Disability, Solidarity, and What Community Looks Like

I’ve got cerebral palsy.

You get it when you’re born. My hands shake, my body does weird things, I sweat and drool too much, I live my life in chronic pain, on a bunch of meds, and more meds to control the side effects. And I have (thank you), a wonderful, productive and purposeful life. I’m married, with a six month old. I have a doctoral degree. And the same shaky and unsure guy who wore 90’s flouro and an “I love Jesus” t-shirt on my first day at UC in 2002 is now, 24 years later, a Disability and UC Chaplain, a priest, and writing this. Still love Jesus. I’ve stopped calling things “rad” and wearing flouro.

I had no idea that I would go through so many difficulties and trials then: hospital, corrective surgery, physical rehab and physio; energy drain and pain. And I had no idea how key UC would be in forming me, and my sense of how wonderful and purposeful my life could be.

In my experience, and that of many disabled people I accompany, compassion, solidarity, community and the kindness of others make a huge difference. Pain is a team sport. I relied (and rely) on the solidarity of others in order to live my life. I learned this at UC, after my first (of several) corrective surgeries: my lecturers made space for me, the Disability Support Service (as it then was) gave me extra time and help, my lab demonstrators set up make-up labs and experiments for me, and ordinary UC students (mostly strangers) helped me in death-or-glory dashes across roads, getting up curbs and down ramps, and in finding where the hell the toilet was anyway. I still remember the horror I felt coming into the disabled lift in 2003 at the base of James Hight and seeing the sign “Wheelchair Toilets Levels 3 and 7”. I was busting, and not in the mood for barriers! I still remember with affection the librarian who hustled me where I needed to be.

I am happy (although unsurprised) to find, 20 years later, the same hospitality and kindness in ordinary students, vastly improved toilet provision (thank GOD), the same general awesomeness in our Student Accessibility Team (they’re great with a capital G), and still, more broadly, some of the same barriers and needs in our physical spaces, and in our society as a whole. It’s amazing what a comment, a curb or a stair or a lift out of order can do! I can’t escape the medical stuff. But my experience as a disabled person, and ours as disabled students and staff, can be changed by the responsiveness of our systems, the kindness of our community, and the willingness of staff, lecturers and disabled people ourselves, to make space, be brave, step up and give it a go. I am forever grateful to the staff of our English Department who did that for me in 2005; to the academics who made sure I had what I needed, the support staff who went out of their way, the students who helped. Christians believe that none of us is saved alone: that

we’re created for hospitality, community and to depend on, and belong to each other. If our University communities as a whole live our values, lean in to hospitality, and move around some barriers, we might find some stuff. We might find disabled people can do it after all; that our lived experience is valuable. We might find in adapting that new creativity and synergy occur. And we might find in the kindness of strangers the solidarity we need to get up again tomorrow, and do it all again.

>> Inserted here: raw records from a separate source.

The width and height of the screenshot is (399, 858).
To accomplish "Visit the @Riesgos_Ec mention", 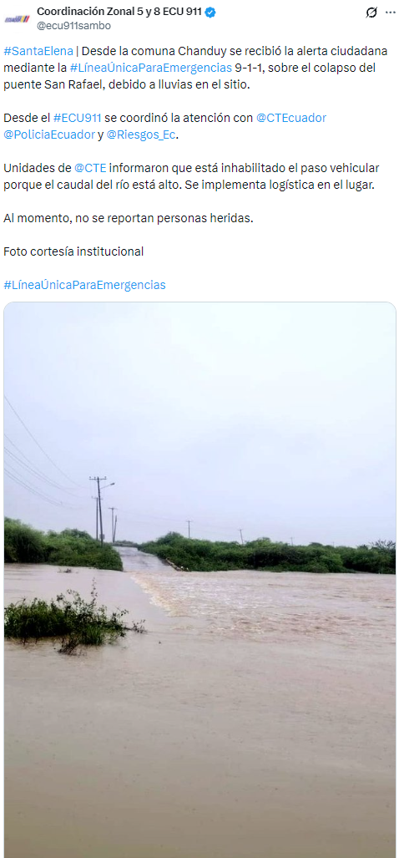I will point(141,135).
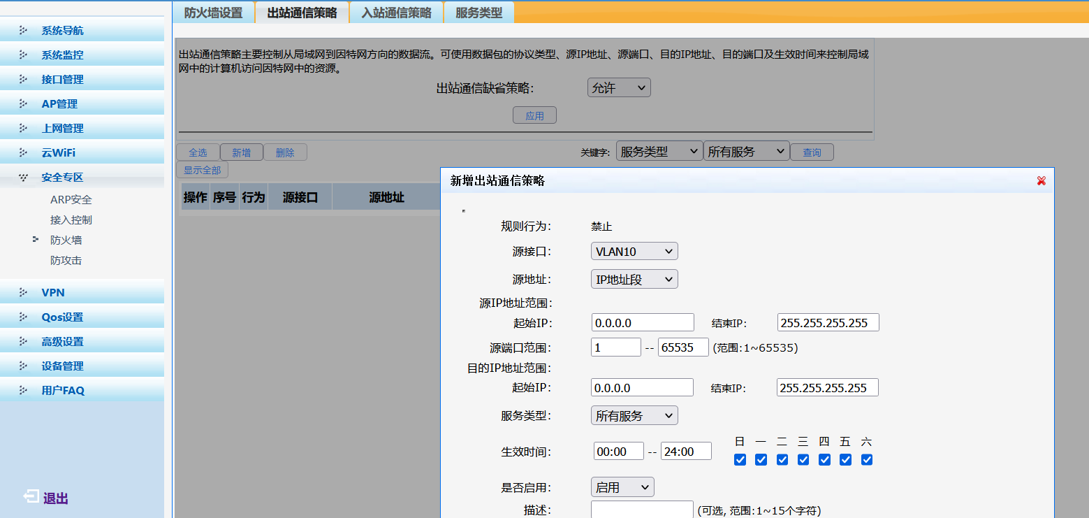The height and width of the screenshot is (518, 1089).
Task: Uncheck the 日 (Sunday) checkbox
Action: tap(740, 459)
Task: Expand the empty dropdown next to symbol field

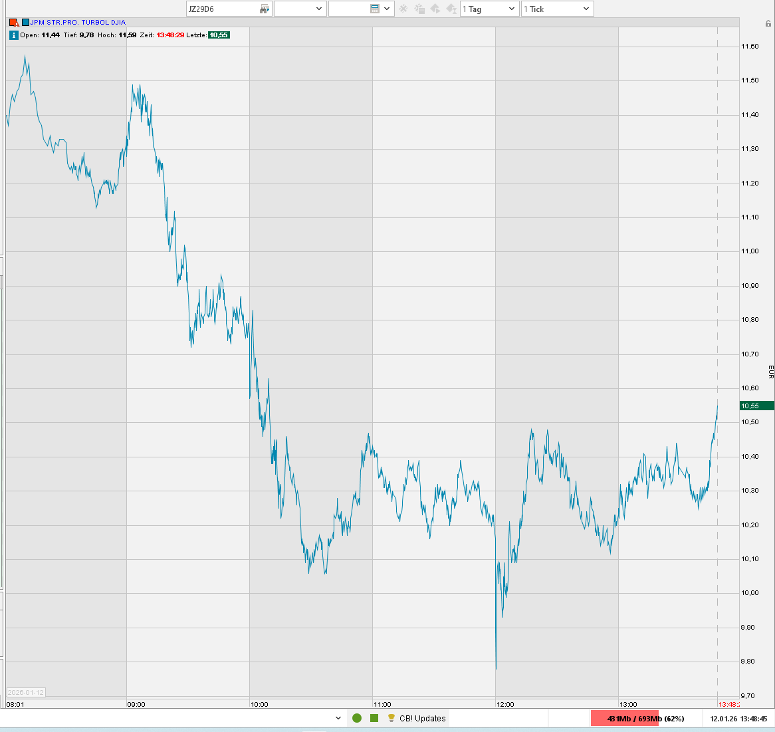Action: pos(299,9)
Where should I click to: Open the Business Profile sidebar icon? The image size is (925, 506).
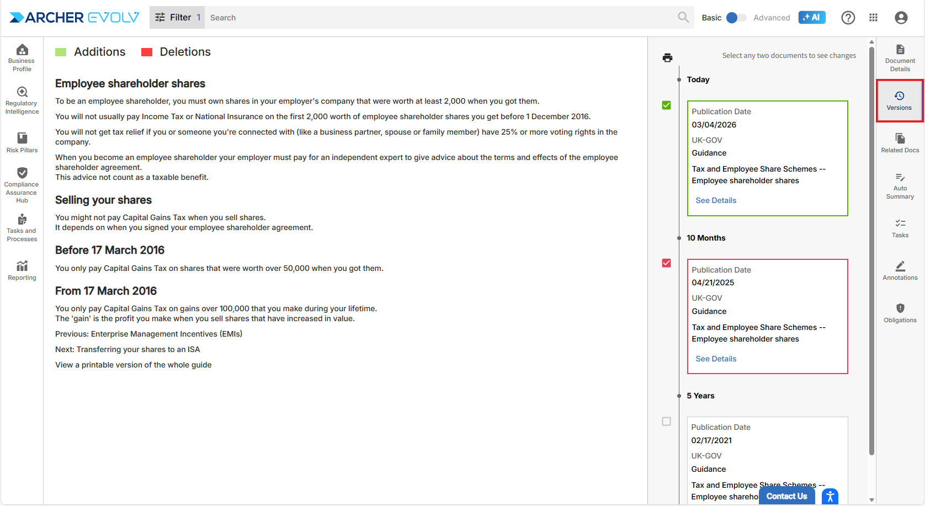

Of course, UC Chaplaincy was a key pillar for me as an undergrad: I drew great strength from the Chaplains, and your Chaplaincy team is here for you, as are our neighbours at SAS, our friends at Student Care and Equity, and other support services. But in the end, the experience of community disabled people get depends on you: fellow students and staff. Reach out. Offer help. Go the extra mile. You might find something surprising, and wonderful: a person with stuff to offer. Someone did that for me. Please, go and do likewise.